**Goal of the exercise**
Which lines in the entries below contain the word "button"? Extract each of them and copy it out.

— Start of Dataset records —

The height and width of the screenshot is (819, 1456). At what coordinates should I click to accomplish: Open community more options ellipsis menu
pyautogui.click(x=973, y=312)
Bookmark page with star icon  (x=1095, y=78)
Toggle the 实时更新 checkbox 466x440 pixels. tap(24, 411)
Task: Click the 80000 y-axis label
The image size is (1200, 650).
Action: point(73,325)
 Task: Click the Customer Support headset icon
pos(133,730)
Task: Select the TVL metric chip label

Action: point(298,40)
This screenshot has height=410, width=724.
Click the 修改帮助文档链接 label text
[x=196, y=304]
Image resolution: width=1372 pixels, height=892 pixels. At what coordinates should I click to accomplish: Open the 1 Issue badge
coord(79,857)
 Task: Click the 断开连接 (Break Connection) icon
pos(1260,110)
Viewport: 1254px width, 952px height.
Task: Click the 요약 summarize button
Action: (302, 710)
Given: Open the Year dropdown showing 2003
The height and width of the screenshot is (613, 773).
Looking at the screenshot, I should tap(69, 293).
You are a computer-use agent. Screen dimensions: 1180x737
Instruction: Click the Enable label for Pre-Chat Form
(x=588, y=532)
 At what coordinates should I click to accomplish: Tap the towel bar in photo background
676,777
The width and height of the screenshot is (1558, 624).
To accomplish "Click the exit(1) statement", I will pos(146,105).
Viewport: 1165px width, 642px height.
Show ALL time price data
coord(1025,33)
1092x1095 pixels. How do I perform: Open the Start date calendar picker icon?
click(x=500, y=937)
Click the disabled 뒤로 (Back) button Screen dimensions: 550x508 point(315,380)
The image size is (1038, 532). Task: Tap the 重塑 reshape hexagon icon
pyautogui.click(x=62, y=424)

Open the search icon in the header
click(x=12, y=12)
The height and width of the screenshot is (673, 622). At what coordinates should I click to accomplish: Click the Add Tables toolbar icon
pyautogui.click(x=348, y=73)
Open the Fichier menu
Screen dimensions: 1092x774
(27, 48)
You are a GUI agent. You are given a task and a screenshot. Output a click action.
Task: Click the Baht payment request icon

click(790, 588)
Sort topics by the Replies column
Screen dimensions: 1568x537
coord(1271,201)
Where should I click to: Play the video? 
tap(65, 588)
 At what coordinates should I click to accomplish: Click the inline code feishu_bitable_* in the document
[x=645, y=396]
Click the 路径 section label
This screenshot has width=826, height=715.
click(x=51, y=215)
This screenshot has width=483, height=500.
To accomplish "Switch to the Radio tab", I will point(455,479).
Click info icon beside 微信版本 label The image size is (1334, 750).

— End of Dataset records —

**Exercise result**
Task: Click the 요약 summarize button
Click the disabled 뒤로 (Back) button Screen dimensions: 550x508 point(315,380)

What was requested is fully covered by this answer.